### [WHAT TO WORK ON]
Show every line of the data that contains the string "Given".

### [RECORD SET]
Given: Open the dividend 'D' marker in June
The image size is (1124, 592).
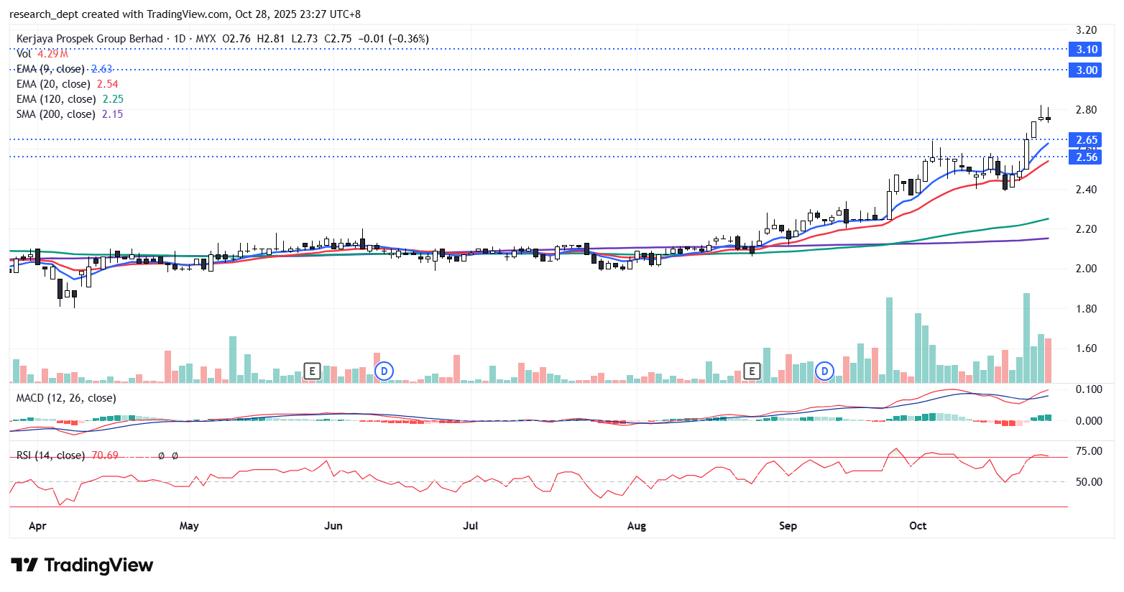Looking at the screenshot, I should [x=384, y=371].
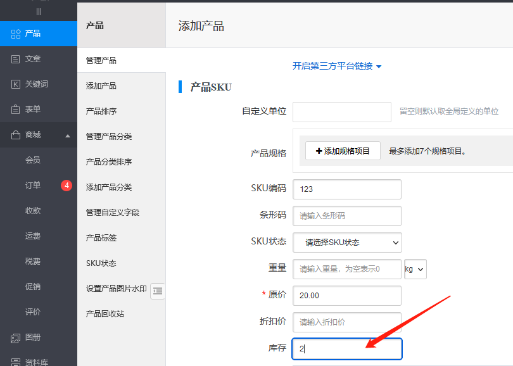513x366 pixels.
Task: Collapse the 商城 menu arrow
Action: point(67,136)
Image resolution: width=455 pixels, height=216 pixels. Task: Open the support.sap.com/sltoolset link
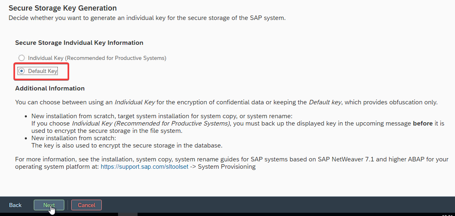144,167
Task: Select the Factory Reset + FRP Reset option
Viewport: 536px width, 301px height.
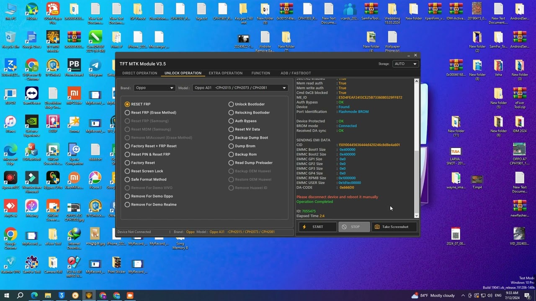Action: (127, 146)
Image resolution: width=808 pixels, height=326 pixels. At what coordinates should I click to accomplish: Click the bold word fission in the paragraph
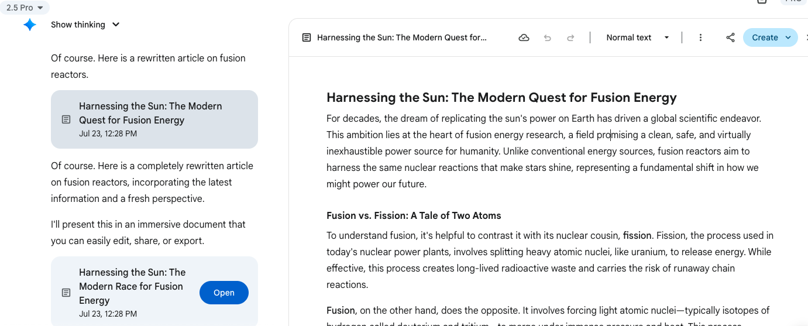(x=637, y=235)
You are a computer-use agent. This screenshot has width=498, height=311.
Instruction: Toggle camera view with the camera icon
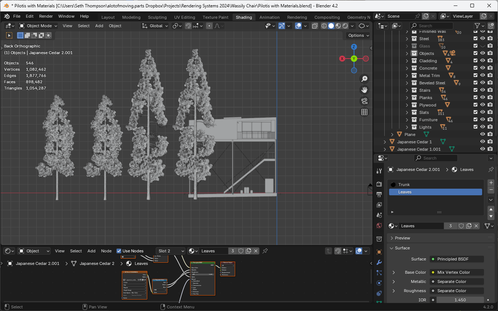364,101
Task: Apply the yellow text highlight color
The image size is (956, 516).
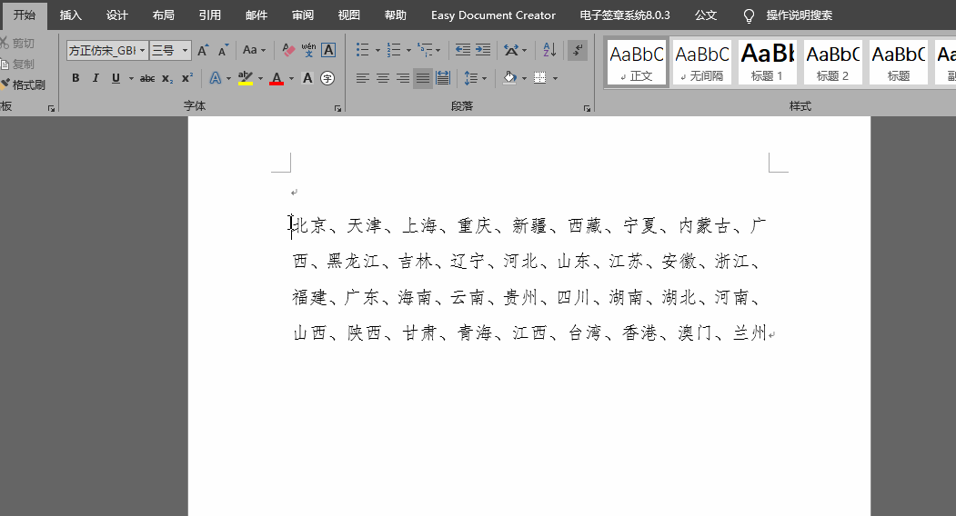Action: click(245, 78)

* * *

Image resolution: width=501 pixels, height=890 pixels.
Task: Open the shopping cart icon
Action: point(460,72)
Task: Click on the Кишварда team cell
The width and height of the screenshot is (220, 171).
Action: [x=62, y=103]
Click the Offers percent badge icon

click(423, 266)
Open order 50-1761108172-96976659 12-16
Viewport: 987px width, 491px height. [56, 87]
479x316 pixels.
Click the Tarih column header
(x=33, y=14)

...

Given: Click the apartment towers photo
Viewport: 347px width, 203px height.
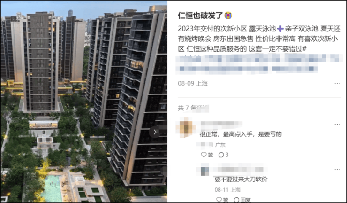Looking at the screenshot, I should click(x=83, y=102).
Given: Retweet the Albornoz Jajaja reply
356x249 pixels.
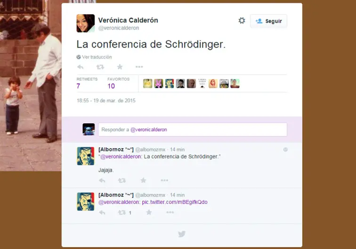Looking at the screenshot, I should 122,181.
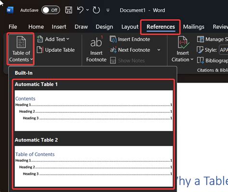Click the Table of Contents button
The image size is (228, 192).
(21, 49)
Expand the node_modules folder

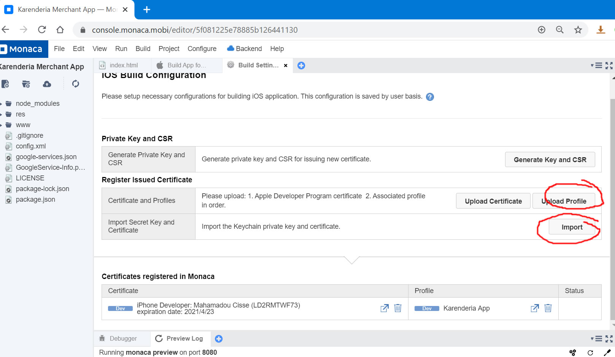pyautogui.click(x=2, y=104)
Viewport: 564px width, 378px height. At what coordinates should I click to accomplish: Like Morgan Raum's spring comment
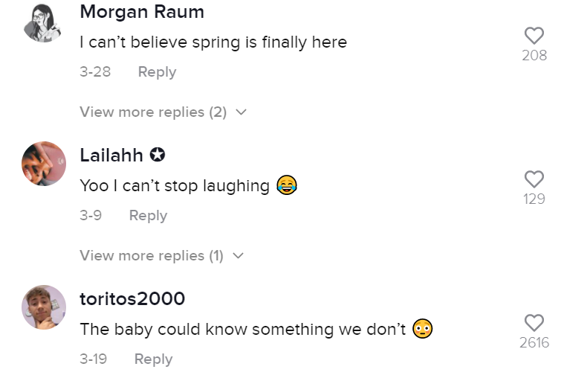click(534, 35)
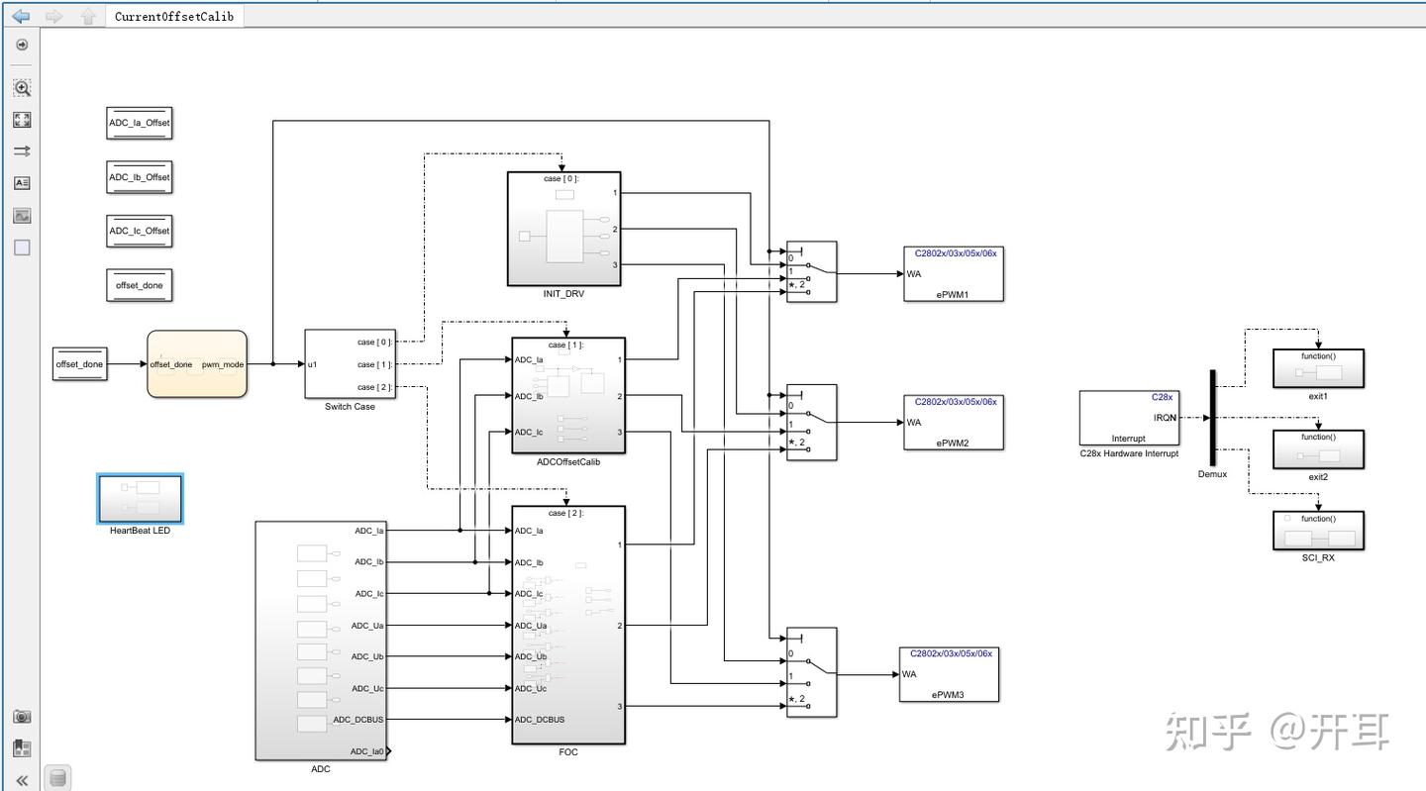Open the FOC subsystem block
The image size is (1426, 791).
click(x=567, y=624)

### [WORKED SOLUTION]
Given: Open the dividend 'D' marker in June
Given: Click the apartment towers photo
Given: Retweet the Albornoz Jajaja reply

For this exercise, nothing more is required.